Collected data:
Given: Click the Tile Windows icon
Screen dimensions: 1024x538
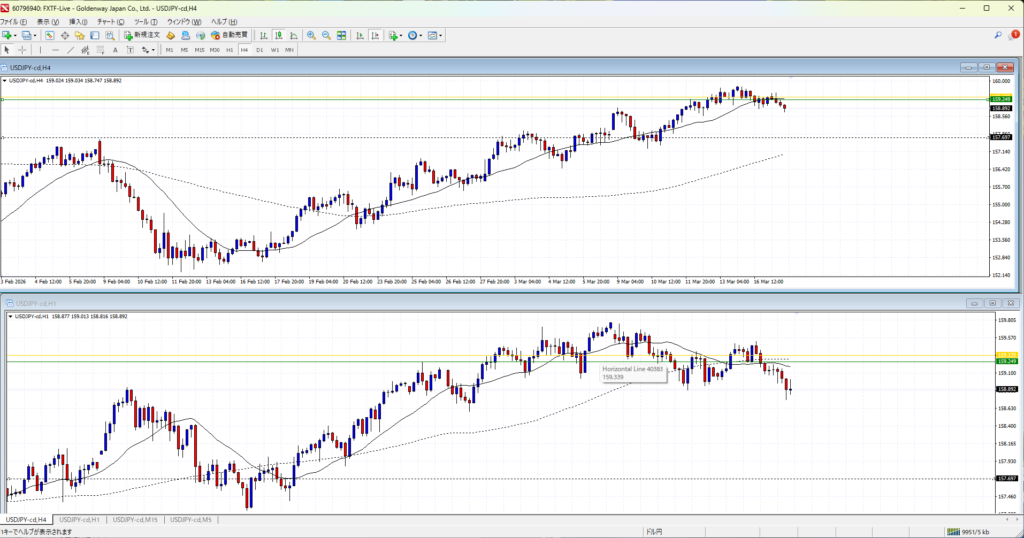Looking at the screenshot, I should [341, 35].
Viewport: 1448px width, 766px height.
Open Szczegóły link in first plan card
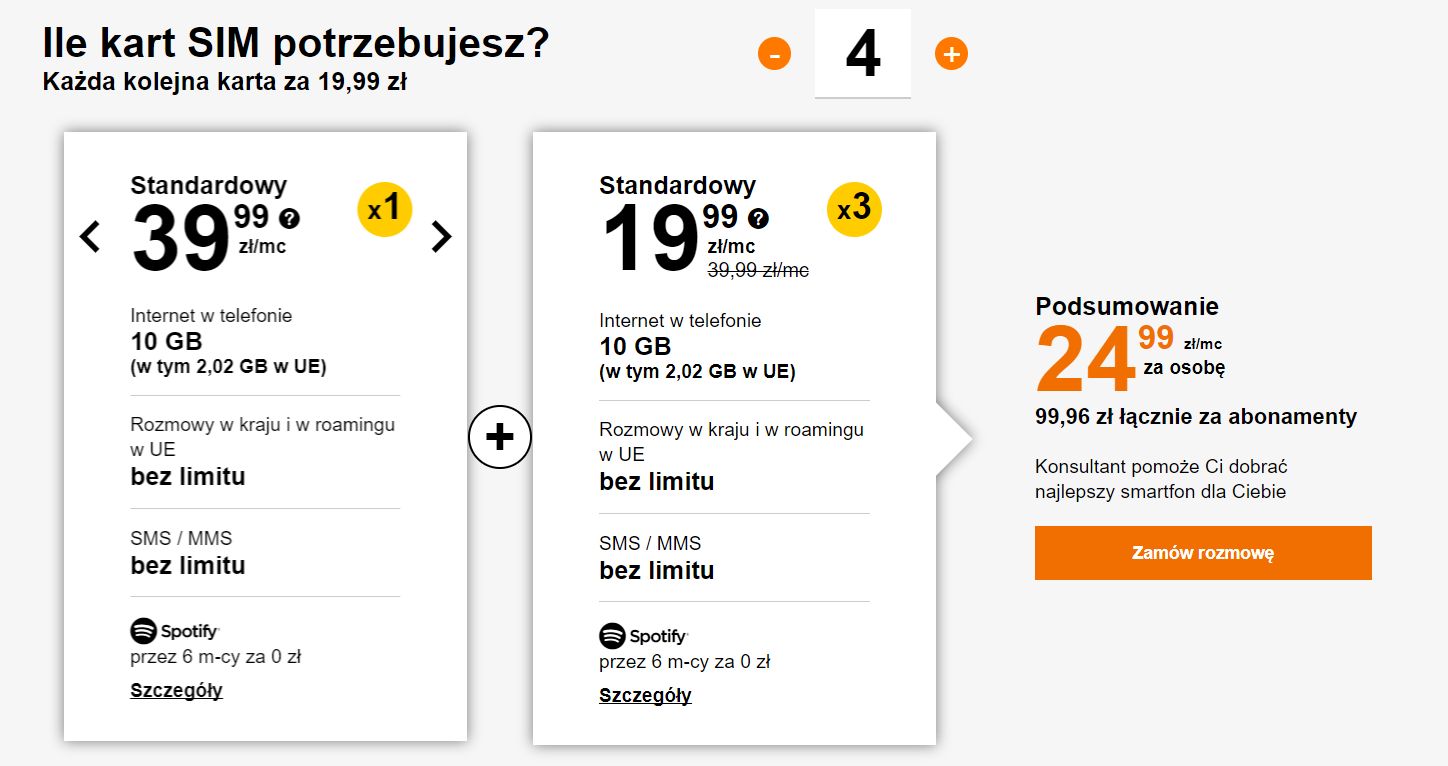click(176, 690)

--- What the task requires ---
Set down nothing but the lines from the one containing "Screen dimensions: 1024x538" to the final line above, both included, with every picture left out.

--- Output below ---
Screen dimensions: 1024x538
Looking at the screenshot, I should [341, 35].
Viewport: 1448px width, 766px height.
Open Szczegóły link in first plan card
click(176, 690)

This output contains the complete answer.